Associations among the cecal microbiome and bacterially-derived cecal xeno-metabolites during diabetes progression in the UC Davis-Type 2 diabetes rat model

Authors: PICCOLO, BRIAN - Arkansas Children'S Nutrition Research Center (ACNC); GRAHAM, JAMES - University Of California; WANKHADE, UMESH - Arkansas Children'S Nutrition Research Center (ACNC); NOOKAEW, INTAWAT - University Of Arkansas; MERCER, KELLY - Arkansas Children'S Nutrition Research Center (ACNC); SHANKAR, KARTIK - Arkansas Children'S Nutrition Research Center (ACNC); HAVEL, PETER - University Of California; Ferruzzi, Mario

Submitted to: American Diabetes Association Meeting
Publication Type: Abstract Only
Publication Acceptance Date: 2/27/2017
Publication Date: N/A
Citation: N/A

Interpretive Summary:

Technical Abstract: The gut microbiome is altered in obesity and diabetes, but the molecular signals linking gut microbes and host metabolic regulation have not been established.
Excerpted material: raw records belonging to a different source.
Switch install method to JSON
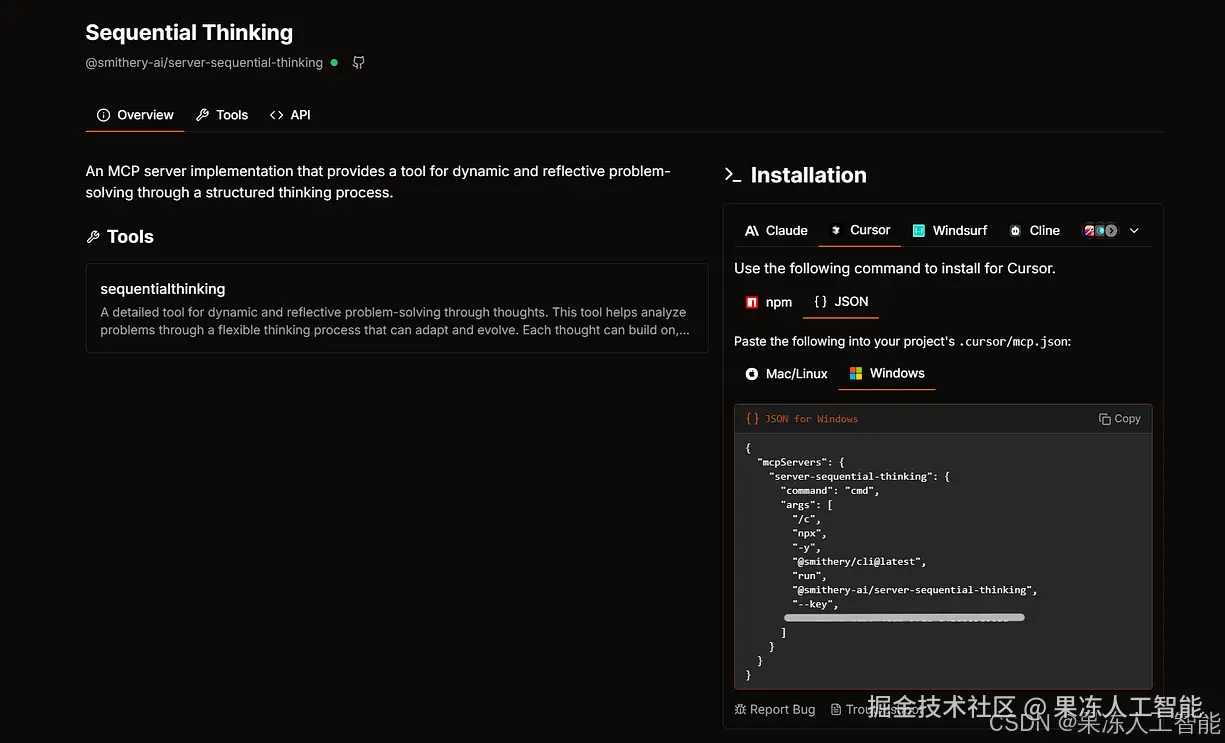This screenshot has height=743, width=1225. (x=841, y=302)
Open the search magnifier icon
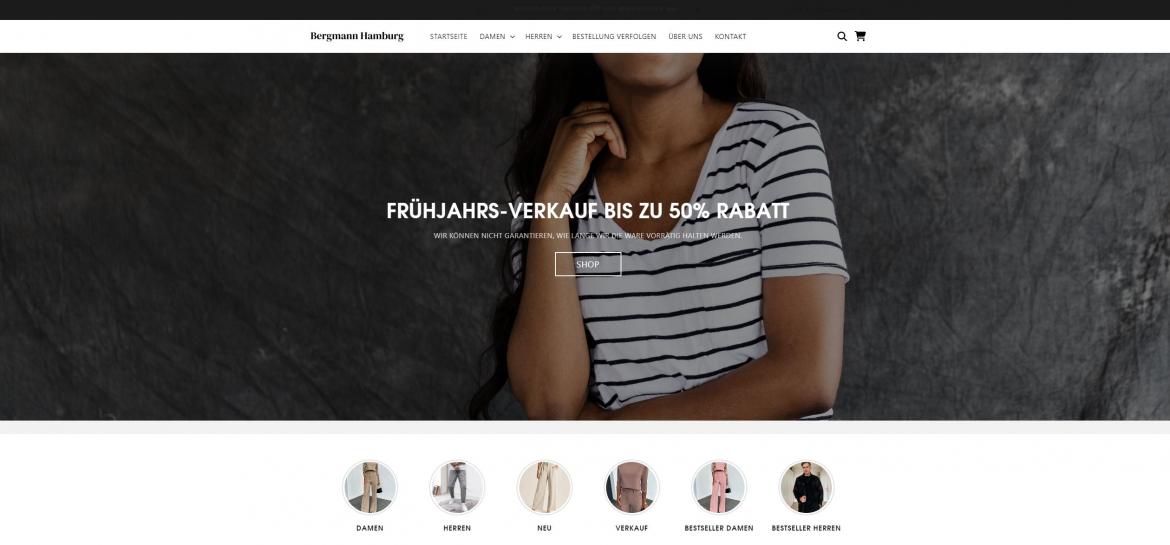 pos(842,36)
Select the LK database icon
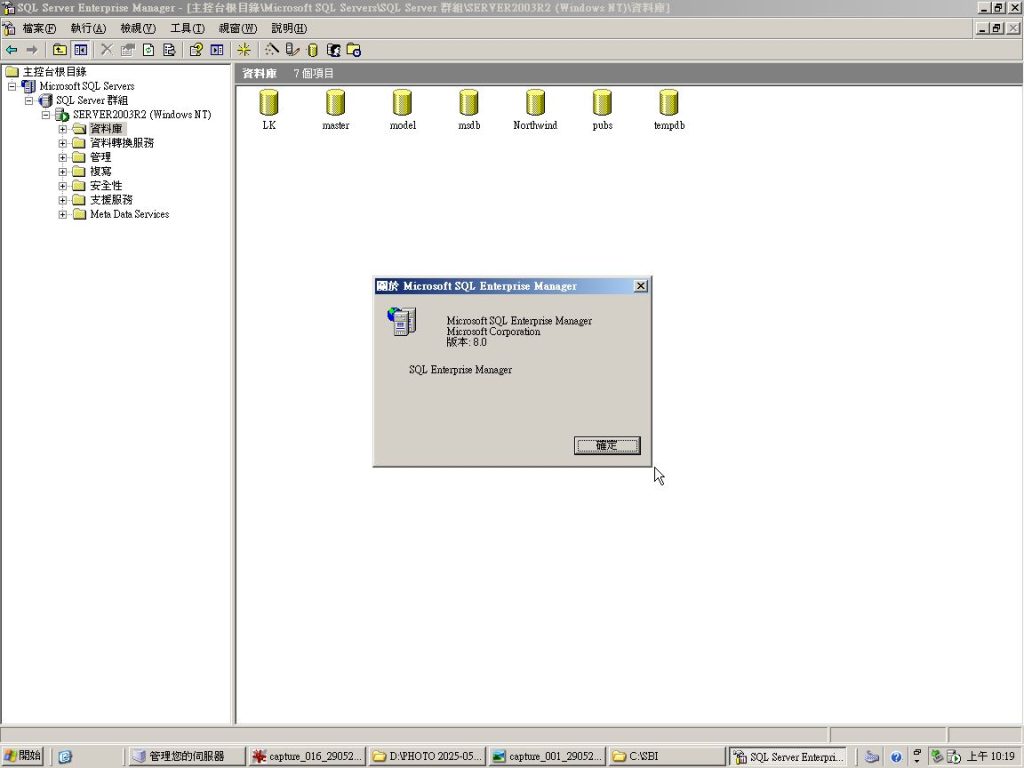Screen dimensions: 1024x768 [x=269, y=103]
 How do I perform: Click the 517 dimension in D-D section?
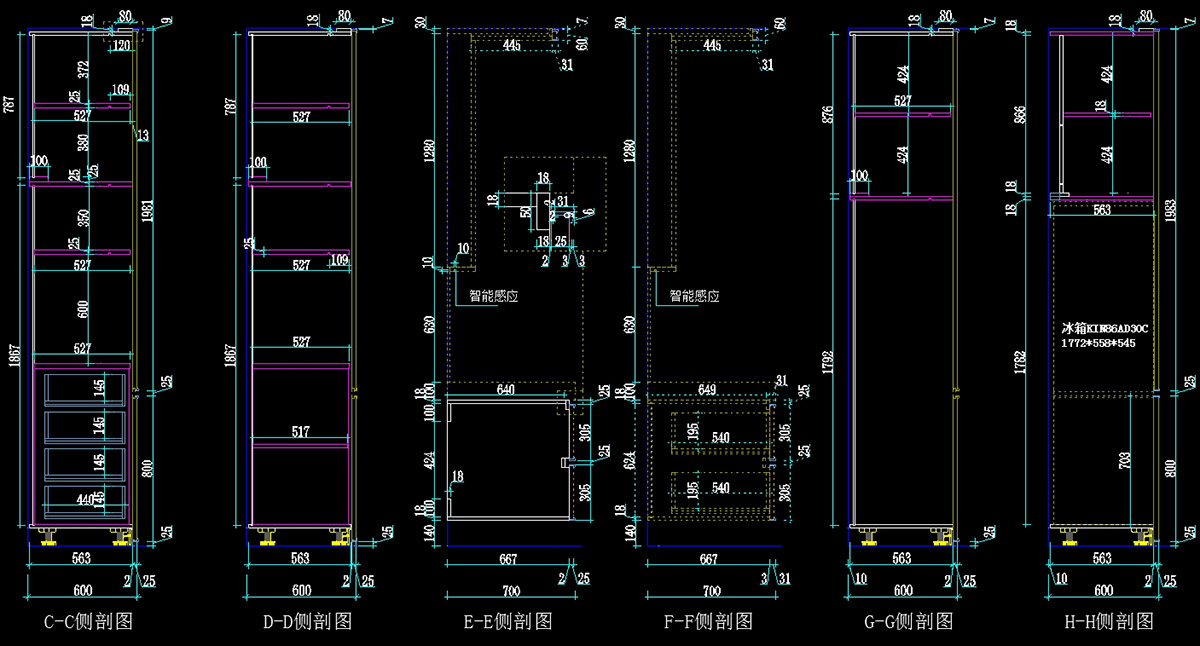pos(300,433)
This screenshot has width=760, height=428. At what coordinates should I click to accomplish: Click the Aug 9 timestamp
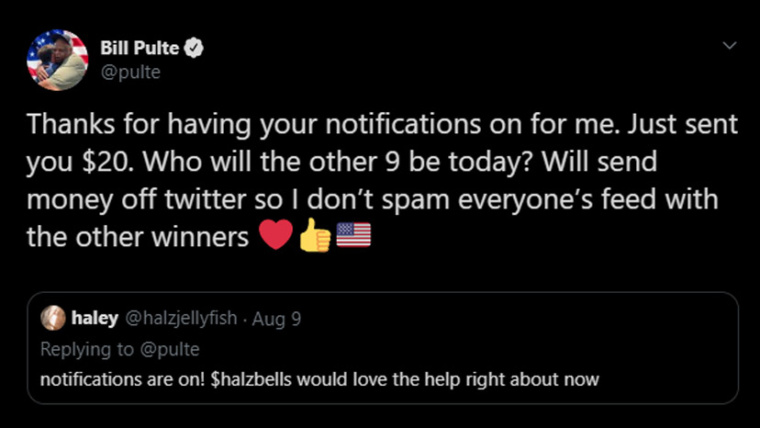(x=277, y=319)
Our aim was to identify gut microbe-derived xeno-metabolites that associate with alterations in the microbiome during the progression of a type 2 diabetes-like phenotype. Cecal contents were collected from chow-fed and age-matched male UC Davis Type-2-Diabetes Rats before the onset of diabetes (PD, n = 15), 2 wk recently-diabetic (RD, n = 10), 3 mos (D3M n = 11) and 6 mos (D6M n = 7) post-onset of diabetes. Microbial profiles were assessed using amplicon sequencing of 16S rRNA, and xeno-metabolites were assessed by LC-MS. Only p-cresol sulfate, serotonin, adenine, and inosine were significantly altered by diabetes stage (P < 0.05; ANOVA). Actinobacteria abundance decreased from early to late stages of diabetes and was positively associated with indole-3-acetic acid (in PD rats) and hydroxy-hydrocinnamic acid (in D6M rats). Bacteroidetes, Tenericutes, and Cyanobacteria were positively associated with cecal 3-hydroxybenzoic acid and suberic acid in PD rats; however, negative associations were found among Tenericutes and suberic acid following diabetes onset. Bacterial diversity was positively associated with 3-hydroxybenzoic acid, p-cresol sulfate, isobutyric acid, glycylvaline, TMAO, and 2-methylbutyric acid in PD rats, but negatively associated with 3-hydroxybenzoic acid and glycylvaline in D3M and D6M rats. These associations provide evidence that microbial metabolism is altered during host diabetes progression, even when controlling for diet, sex, strain and housing factors known to confound microbiome interpretations in rodent and human obesity and type 2 diabetes studies. The specific signals from the host that regulate xenometabolism and microbe populations remain to be elucidated.